Ⅱ.この気持ちの正体は

04 女神姉妹のガールズトーク







 水星の女神メアリは、ため息をついた。

 天界にいるメアリのため息は、地上で薫風となり。

 初夏を告げる若葉の香りで、ひとびとのこころを満たした―――



 





「ずばり、恋の病だな」

「さ、サトゥリーナ姉さん」


 メアリは神殿の、いつもの窓ぎわから地上のようすを眺めていた。


 声をかけてきたのは、土星の女神・サトゥリーナ。

 黒髪がうつくしいサトゥリーナは、七人姉妹の次女。姉妹のなかではいちばん、真面目で努力家の姉。


「いい青年じゃないか。働き者で、健康的だ」

「そ、そうかしら」

「それにまさに、メアリの好みの男性像だ。謙虚でつつましく、穏やかで……」

「サトゥリーナ姉さん、そんなんじゃないってば」


 末の妹の初恋の予感とあって、普段は物静かなサトゥリーナも、ついつい口出しをしてしまう。


「これはきっと、恋なんかじゃないわ。相手は人間の男性よ?」


 メアリのいちばんの悩みのタネは、そこだった。


 これまで、神が人間と恋をした前例がない。

 神は神と、人間は人間と恋をするのが、ふつうなのだ。


 メアリの言葉に、サトゥリーナは肩をすくめて笑った。


「だが現に、水星の大地メルクリウス・ノアはしずかに息を吹き返している。

 メアリが恋をしているということは、誤魔化しようのない事実さ」

「でも、女神が人間に恋をするなんて……」

「前例がないからって、なんだ?

 我々は神だ。やってできないことなど、あるもんか」


 サトゥリーナが言う通り、水星の大地メルクリウス・ノアからはこれまでにないような生命の息吹を感じる。


(それに、あのときコーザさんを助けた神力も……)


 天界でならまだしも、メアリはこれまで地上では、ほとんど神力を使うことができなかった。

 恋の予兆、とでも言われれば、納得がいってしまう。


「うふふぅ。メアリの恋バナ、聞いちゃったぁ~♪」

「ネ、ネレイヤ姉さん」

「泣き虫メアリの初恋だなんて、萌えるわぁ~!」


 ふたりの話に入ってきたのは、三女であり、海王星の女神であるネレイヤだった。

 海のような深く碧い髪をゆるくまとめ、おだやかに微笑む。


「でもメアリ、うかうかしてたらぁ、ほかの人間にとられちゃうわよぉ~」

「そ、そんな……」

「ネレイヤの言うとおりだ。

 青年はなかなかのイケメンだからな。いずれ色欲に任せて女どもが……」

「そんな言い方やめて、サトゥリーナ姉さん」


 ネレイヤもサトゥリーナも、言いたい放題だった。


(でも、たしかに……コーザさんがほかのだれかの恋人になってしまったら……)


 想像するとメアリは、胸がつぶれるような想いだった。


「とりあえずぅ、デートに誘いなぁ~?」

「で、でぇと!?」

「それが恋愛の手順よぉ~!

 順序よく進めば、きっとうまくいくわぁ~!」


 ネレイヤのアドバイスに、メアリは緊張で胸を高鳴らせた。

 デートの誘いなどできるとは思えないが、それが恋愛の手順というのなら、やるしかない。

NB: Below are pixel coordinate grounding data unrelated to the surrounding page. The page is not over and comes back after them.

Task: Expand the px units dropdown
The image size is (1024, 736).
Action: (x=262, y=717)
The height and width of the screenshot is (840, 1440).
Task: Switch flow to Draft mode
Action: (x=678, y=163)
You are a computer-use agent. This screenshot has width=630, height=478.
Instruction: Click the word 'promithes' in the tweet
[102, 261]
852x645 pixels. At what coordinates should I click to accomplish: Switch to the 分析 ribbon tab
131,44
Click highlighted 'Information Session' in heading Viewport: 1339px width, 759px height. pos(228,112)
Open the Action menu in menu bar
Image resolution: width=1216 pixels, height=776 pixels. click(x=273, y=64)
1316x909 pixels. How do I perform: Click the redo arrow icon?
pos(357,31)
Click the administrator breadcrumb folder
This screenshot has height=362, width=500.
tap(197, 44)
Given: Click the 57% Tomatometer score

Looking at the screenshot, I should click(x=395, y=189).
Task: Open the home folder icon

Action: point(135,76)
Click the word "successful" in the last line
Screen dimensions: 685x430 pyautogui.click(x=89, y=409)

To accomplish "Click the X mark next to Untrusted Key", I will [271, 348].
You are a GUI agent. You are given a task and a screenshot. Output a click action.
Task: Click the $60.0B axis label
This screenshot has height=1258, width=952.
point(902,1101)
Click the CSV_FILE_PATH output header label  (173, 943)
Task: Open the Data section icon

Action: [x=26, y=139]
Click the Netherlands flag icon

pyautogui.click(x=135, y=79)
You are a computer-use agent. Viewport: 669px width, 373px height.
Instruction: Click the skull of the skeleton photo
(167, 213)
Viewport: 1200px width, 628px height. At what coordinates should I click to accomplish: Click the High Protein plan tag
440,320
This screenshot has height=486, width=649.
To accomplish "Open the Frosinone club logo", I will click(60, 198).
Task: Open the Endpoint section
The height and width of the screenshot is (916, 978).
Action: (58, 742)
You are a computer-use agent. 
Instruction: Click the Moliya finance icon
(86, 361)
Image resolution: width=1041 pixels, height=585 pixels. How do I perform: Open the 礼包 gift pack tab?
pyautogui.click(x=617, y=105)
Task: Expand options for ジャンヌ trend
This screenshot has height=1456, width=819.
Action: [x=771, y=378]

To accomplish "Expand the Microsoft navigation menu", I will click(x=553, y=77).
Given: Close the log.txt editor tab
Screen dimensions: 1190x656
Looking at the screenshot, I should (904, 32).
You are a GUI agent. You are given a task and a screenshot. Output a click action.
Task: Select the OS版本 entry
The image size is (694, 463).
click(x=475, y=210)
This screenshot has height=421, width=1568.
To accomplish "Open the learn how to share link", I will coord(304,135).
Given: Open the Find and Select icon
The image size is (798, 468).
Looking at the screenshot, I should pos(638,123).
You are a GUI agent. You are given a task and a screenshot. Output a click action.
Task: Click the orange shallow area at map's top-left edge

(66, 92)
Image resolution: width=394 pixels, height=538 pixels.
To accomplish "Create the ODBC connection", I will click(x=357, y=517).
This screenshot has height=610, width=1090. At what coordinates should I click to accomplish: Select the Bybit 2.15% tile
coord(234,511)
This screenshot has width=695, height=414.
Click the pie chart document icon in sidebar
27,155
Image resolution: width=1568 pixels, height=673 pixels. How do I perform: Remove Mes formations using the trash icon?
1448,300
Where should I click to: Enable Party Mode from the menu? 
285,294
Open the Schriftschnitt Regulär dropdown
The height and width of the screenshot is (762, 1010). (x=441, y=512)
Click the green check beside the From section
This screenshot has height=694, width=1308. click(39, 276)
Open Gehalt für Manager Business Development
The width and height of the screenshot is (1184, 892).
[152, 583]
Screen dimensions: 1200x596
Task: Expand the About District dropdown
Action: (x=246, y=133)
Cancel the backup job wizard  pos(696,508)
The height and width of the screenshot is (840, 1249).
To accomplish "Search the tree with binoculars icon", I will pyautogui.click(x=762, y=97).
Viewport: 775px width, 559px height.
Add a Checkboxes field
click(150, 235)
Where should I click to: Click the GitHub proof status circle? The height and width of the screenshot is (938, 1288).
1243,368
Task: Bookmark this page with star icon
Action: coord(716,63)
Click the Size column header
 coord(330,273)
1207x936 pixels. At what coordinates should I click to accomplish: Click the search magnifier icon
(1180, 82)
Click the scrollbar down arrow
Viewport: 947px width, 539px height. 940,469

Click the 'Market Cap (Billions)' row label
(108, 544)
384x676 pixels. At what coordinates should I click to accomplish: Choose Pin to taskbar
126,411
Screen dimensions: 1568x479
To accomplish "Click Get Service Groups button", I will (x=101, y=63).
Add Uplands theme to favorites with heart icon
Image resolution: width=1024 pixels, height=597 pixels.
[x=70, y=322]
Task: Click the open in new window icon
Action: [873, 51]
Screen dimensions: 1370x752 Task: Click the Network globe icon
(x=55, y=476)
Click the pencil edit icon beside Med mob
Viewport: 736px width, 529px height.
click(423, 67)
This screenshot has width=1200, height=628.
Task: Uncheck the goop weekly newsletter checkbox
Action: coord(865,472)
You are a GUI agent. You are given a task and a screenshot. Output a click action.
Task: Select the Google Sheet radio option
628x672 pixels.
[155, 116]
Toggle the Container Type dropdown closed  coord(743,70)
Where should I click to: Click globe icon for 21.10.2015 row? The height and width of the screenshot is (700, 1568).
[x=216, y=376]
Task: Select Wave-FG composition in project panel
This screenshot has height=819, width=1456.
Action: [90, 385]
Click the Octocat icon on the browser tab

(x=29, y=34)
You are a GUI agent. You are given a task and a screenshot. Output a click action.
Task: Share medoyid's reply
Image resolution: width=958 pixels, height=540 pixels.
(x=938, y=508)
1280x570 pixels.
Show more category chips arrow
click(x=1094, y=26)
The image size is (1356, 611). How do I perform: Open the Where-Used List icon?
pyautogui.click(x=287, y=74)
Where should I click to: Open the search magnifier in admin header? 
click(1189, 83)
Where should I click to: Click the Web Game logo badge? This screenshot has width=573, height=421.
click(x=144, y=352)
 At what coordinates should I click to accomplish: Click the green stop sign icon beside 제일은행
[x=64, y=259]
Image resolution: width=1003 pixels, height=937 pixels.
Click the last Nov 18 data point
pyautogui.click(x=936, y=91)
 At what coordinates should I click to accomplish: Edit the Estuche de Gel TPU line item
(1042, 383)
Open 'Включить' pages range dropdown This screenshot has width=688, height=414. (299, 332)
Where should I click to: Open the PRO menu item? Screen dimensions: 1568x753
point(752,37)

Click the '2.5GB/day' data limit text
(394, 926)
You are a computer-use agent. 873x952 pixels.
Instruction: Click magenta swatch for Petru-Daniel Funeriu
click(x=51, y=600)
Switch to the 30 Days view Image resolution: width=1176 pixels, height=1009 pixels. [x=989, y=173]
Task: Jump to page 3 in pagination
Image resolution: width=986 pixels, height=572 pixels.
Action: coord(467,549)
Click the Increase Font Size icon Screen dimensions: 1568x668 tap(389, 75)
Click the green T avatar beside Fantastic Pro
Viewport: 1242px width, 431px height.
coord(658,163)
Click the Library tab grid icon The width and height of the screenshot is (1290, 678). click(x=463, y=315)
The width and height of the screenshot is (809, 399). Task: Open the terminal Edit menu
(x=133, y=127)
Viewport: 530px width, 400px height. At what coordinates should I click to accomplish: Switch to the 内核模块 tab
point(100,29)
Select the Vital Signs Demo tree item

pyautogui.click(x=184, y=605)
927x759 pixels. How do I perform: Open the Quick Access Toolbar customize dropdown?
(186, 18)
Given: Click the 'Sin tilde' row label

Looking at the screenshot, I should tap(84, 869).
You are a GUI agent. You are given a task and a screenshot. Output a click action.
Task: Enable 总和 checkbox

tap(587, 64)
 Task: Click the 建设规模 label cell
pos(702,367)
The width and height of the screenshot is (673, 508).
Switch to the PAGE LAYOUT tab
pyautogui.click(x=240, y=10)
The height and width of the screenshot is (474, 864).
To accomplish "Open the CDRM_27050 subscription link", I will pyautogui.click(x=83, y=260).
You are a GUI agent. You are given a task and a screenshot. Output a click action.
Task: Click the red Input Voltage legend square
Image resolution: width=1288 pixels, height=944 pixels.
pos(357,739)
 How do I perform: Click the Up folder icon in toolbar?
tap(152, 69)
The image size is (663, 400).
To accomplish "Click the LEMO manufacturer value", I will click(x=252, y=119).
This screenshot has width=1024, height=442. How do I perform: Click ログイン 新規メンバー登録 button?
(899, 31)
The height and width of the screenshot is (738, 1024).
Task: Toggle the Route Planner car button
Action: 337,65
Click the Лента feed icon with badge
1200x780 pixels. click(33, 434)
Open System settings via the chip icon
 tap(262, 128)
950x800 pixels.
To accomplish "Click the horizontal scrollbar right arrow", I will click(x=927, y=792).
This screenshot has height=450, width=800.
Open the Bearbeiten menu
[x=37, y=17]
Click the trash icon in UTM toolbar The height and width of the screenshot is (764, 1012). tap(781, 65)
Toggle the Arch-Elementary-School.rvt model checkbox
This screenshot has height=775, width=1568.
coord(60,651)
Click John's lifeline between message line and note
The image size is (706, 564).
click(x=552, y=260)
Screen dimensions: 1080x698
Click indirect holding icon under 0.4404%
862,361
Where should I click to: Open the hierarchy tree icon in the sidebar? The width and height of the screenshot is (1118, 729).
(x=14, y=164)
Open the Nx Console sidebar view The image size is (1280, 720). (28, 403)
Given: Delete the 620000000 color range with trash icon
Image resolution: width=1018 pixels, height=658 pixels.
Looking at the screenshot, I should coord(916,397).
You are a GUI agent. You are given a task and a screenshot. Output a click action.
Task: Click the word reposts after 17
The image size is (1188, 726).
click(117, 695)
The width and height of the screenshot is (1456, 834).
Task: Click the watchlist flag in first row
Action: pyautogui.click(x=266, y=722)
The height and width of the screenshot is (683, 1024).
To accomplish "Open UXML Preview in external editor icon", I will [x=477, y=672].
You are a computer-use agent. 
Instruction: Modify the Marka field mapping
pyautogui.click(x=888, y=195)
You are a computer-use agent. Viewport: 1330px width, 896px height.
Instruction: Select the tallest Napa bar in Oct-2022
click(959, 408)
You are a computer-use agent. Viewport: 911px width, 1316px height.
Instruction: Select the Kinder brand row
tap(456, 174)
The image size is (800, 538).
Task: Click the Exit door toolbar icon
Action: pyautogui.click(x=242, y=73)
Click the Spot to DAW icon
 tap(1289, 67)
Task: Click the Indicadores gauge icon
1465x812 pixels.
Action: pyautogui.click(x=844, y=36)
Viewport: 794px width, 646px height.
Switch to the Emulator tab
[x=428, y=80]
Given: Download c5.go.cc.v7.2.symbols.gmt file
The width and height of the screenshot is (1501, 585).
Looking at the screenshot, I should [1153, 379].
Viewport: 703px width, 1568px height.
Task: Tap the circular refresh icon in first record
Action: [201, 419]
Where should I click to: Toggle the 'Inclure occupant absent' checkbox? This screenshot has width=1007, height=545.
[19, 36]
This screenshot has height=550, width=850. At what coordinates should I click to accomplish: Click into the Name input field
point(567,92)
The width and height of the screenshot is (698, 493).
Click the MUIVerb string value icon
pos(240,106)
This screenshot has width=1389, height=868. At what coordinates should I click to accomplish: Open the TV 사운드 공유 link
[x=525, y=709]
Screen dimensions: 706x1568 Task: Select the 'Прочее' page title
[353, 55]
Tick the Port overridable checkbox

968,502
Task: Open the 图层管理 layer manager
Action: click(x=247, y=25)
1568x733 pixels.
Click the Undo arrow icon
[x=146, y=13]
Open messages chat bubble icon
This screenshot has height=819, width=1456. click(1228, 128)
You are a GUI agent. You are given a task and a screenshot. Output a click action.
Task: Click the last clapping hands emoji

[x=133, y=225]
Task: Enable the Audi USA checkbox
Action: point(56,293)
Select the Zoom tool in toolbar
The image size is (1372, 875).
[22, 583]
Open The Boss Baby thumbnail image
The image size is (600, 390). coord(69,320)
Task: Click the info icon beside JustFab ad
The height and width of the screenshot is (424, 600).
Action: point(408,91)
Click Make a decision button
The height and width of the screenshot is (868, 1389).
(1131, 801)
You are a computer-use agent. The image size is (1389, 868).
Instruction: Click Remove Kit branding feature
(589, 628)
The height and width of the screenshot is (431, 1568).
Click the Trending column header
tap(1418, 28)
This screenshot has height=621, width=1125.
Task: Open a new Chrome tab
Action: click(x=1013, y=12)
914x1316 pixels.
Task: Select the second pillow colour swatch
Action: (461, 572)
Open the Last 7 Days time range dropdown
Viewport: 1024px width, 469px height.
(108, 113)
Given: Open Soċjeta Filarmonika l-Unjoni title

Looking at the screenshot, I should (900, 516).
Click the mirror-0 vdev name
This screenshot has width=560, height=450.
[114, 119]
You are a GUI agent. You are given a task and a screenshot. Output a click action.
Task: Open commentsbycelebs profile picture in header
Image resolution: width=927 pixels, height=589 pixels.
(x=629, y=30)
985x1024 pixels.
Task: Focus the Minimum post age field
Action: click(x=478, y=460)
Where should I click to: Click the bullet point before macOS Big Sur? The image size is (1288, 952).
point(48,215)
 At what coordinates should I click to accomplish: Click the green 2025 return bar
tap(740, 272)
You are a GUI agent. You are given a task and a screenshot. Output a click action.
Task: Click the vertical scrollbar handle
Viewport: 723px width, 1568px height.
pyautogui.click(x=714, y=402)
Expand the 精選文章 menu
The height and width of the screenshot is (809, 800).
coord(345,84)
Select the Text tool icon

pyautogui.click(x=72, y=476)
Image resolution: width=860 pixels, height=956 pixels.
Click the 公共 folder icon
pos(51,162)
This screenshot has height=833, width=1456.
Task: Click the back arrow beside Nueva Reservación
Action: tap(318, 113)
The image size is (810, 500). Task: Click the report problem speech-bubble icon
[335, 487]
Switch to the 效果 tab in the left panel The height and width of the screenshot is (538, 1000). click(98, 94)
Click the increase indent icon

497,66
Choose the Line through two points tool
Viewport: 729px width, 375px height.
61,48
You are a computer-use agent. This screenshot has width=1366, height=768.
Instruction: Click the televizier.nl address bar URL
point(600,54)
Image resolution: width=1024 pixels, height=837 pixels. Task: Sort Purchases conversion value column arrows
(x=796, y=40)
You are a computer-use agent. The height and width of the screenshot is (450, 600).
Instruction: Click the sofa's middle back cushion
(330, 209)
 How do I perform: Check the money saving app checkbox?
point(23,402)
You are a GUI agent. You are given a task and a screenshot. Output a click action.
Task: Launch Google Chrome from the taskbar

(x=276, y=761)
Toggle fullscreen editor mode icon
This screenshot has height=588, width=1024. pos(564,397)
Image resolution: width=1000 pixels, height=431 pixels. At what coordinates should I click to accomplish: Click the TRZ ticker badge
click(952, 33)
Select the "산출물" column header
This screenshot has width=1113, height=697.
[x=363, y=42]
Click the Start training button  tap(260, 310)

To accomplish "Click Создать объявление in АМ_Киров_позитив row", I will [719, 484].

「しかし、メアリが恋をしていると知れば……あの魔王の息子が黙ってないだろうな」

「あのクン~!?

 あの子ぉ、メアリのこと、大好きだもんねぇ~!」


 姉たちがくちぐちに言うのは、大魔神の息子の、魔神・ディドウィルのことだった。

 ディドウィルはなぜかメアリに執着していて、執拗に水星の大地メルクリウス・ノアを襲い、魔界の領域を拡げているのだ。